==== PROVIDED MATERIAL ====

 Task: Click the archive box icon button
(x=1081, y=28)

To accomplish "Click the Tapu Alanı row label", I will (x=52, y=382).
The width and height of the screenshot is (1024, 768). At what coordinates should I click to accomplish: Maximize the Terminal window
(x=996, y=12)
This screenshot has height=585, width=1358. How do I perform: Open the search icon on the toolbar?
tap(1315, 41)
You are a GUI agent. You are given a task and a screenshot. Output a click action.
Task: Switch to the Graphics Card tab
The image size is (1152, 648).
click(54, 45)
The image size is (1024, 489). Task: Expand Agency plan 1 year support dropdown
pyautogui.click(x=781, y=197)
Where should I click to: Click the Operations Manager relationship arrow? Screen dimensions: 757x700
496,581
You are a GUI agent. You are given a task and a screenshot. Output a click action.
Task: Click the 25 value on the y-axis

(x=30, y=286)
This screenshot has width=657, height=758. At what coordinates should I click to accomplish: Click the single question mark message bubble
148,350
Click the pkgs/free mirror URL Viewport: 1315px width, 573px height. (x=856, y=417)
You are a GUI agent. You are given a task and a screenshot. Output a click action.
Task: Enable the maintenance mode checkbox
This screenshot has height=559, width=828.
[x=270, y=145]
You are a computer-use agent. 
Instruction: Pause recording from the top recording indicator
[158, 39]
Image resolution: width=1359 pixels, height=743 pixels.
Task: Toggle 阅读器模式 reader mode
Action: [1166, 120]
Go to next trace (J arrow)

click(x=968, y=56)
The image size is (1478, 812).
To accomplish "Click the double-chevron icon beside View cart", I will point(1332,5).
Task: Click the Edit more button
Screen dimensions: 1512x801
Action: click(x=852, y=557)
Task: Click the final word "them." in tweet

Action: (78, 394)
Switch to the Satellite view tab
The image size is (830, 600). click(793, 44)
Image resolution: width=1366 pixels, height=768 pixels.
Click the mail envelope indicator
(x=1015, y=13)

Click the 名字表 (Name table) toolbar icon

====

§ OBJECTIVE
Give the stretch of the records from the start through the line containing "The image size is (830, 600). click(793, 44)" as a numbered list, leaving out blank lines.

§ RESPONSE
1.  Task: Click the archive box icon button
2. (x=1081, y=28)
3. To accomplish "Click the Tapu Alanı row label", I will (x=52, y=382).
4. The width and height of the screenshot is (1024, 768). At what coordinates should I click to accomplish: Maximize the Terminal window
5. (x=996, y=12)
6. This screenshot has height=585, width=1358. How do I perform: Open the search icon on the toolbar?
7. tap(1315, 41)
8. You are a GUI agent. You are given a task and a screenshot. Output a click action.
9. Task: Switch to the Graphics Card tab
10. The image size is (1152, 648).
11. click(54, 45)
12. The image size is (1024, 489). Task: Expand Agency plan 1 year support dropdown
13. pyautogui.click(x=781, y=197)
14. Where should I click to: Click the Operations Manager relationship arrow? Screen dimensions: 757x700
15. 496,581
16. You are a GUI agent. You are given a task and a screenshot. Output a click action.
17. Task: Click the 25 value on the y-axis
18. (x=30, y=286)
19. This screenshot has width=657, height=758. At what coordinates should I click to accomplish: Click the single question mark message bubble
20. 148,350
21. Click the pkgs/free mirror URL Viewport: 1315px width, 573px height. (x=856, y=417)
22. You are a GUI agent. You are given a task and a screenshot. Output a click action.
23. Task: Enable the maintenance mode checkbox
24. This screenshot has height=559, width=828.
25. [x=270, y=145]
26. You are a computer-use agent. 
27. Instruction: Pause recording from the top recording indicator
28. [158, 39]
29. Image resolution: width=1359 pixels, height=743 pixels.
30. Task: Toggle 阅读器模式 reader mode
31. Action: [1166, 120]
32. Go to next trace (J arrow)
33. click(x=968, y=56)
34. The image size is (1478, 812).
35. To accomplish "Click the double-chevron icon beside View cart", I will point(1332,5).
36. Task: Click the Edit more button
37. Screen dimensions: 1512x801
38. Action: click(x=852, y=557)
39. Task: Click the final word "them." in tweet
40. Action: (78, 394)
41. Switch to the Satellite view tab
42. The image size is (830, 600). click(793, 44)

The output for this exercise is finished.